Deep learning is a subset of ML. In a nutshell, deep learning is a powerful technique that utilizes many stacked layers of neural networks and is extremely powerful for use cases that involve unstructured data such as images, text, sound, and time-based information.

Machine Learning Model, Machine Learning Algorithm… What’s the Difference?

When reading about ML, you have probably seen the expressions “ML model” and “ML algorithm” used quasi-interchangeably, which can lead to some confusion.

Put simply, the relationship between a model and algorithm is as follows:

An algorithm is the specific method a computer uses to process data in order to make predictions or find patterns.
A model is the output produced by an algorithm after it has been trained on data. It represents the learned patterns and a repeatable way to make predictions on or understand new, unseen data.
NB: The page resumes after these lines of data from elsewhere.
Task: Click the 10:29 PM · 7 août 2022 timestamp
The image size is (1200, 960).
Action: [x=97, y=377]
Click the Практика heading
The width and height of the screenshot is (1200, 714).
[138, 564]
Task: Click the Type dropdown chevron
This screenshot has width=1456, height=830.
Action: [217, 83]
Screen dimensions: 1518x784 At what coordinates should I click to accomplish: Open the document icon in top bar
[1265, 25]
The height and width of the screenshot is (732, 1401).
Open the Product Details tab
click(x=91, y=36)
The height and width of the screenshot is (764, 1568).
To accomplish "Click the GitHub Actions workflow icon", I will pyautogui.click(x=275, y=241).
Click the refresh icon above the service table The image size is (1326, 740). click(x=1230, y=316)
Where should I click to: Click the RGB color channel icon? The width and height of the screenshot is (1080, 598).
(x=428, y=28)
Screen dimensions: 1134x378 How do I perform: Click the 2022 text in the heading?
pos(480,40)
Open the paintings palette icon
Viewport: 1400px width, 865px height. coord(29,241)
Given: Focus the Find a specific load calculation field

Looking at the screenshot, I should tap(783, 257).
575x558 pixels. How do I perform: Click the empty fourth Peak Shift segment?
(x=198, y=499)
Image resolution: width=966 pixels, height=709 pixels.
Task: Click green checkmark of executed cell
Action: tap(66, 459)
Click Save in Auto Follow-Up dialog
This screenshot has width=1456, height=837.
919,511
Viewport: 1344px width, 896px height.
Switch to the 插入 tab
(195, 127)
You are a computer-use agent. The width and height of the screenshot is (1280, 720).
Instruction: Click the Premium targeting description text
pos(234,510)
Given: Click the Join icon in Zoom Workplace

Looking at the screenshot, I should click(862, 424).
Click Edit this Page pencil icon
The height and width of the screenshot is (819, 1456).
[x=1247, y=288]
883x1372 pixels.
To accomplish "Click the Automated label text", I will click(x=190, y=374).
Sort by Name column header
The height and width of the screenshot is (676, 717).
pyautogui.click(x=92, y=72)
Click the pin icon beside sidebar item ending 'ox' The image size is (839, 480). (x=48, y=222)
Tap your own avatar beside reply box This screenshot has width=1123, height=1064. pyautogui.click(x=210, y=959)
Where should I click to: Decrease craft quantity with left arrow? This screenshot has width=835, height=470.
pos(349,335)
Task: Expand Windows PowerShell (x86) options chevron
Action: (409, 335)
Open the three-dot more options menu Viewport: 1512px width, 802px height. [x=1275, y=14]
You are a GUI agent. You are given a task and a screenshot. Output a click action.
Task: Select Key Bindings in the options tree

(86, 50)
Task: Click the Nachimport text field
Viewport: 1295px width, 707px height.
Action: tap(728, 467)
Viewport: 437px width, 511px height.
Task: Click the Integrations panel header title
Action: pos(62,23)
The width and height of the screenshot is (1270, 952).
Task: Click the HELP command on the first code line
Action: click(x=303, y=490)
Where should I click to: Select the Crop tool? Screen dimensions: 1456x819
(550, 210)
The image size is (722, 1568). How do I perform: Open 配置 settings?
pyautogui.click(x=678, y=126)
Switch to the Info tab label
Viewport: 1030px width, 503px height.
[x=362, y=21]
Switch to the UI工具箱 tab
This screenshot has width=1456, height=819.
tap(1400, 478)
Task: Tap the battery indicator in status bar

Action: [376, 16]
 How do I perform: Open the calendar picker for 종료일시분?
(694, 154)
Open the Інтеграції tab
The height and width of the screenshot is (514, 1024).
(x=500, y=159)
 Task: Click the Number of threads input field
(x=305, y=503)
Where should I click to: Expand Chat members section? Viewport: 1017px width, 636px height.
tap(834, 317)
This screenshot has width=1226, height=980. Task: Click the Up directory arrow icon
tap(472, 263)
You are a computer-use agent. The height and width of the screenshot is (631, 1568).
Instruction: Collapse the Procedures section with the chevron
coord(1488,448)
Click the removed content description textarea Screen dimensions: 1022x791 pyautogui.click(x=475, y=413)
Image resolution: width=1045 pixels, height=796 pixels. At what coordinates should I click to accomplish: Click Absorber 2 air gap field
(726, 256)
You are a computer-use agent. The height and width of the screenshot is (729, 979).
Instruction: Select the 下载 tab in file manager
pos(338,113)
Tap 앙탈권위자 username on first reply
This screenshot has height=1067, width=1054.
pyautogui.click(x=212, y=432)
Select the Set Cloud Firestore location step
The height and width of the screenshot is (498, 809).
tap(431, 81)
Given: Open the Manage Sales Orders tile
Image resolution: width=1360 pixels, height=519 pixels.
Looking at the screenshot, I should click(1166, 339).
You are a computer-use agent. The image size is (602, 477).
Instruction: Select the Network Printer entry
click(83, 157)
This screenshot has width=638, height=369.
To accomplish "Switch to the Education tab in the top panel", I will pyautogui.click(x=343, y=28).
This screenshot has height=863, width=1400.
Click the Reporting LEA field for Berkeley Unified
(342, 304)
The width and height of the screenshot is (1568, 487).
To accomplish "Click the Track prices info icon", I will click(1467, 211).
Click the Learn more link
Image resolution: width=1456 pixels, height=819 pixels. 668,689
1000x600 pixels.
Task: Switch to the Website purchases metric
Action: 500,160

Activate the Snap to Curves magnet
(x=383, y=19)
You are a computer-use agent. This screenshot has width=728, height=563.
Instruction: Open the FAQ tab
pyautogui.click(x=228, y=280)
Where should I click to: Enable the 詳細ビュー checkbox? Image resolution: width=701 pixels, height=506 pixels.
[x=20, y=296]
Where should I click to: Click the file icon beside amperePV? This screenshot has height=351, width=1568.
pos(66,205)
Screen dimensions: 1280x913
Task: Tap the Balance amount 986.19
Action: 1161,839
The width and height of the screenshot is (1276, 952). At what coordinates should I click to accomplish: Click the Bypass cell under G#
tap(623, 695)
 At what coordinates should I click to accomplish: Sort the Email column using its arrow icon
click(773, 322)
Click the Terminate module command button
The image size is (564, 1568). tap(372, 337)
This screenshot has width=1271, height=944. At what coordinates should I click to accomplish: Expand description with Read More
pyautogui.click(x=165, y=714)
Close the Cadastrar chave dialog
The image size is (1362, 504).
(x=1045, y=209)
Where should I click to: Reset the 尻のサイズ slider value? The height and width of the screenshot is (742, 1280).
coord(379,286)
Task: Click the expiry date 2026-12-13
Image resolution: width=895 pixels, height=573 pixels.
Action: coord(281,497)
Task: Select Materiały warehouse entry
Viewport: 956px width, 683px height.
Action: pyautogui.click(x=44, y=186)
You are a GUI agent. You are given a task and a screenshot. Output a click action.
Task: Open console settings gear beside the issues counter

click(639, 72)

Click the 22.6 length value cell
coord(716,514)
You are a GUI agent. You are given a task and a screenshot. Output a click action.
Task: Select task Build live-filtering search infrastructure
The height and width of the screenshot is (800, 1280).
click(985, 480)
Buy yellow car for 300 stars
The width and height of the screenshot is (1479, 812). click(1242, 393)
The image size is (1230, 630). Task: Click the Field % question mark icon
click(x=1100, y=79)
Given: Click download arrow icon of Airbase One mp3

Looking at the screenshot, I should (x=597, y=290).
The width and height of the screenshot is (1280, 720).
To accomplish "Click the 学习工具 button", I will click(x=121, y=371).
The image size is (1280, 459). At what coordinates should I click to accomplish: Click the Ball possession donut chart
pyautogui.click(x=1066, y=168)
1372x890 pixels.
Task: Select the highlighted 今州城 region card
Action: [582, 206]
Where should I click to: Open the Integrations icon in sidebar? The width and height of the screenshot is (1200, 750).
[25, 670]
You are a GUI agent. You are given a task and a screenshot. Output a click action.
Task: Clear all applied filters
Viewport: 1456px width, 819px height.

An ML model will take your data as input, apply the rules of the algorithm(s) used, and produce an output model as result.

For example, algorithms include linear regression, decision trees, k-means clustering, and neural networks. Each of these algorithms has a specific way of processing data to make predictions or find patterns.

What Are Machine Learning Algorithms?

We hear — and talk — a lot about algorithms, but the definition is sometimes a bit of a blur. An algorithm is actually just a set of rules used to solve a problem. If you’ve ever taken a simple BuzzFeed quiz to answer important questions in your life, like what “Sound of Music” character matches your personality — you may notice that it’s really just asking a series of questions and using some set logic to generate an answer. Let’s explore the key categories of supervised learning algorithms.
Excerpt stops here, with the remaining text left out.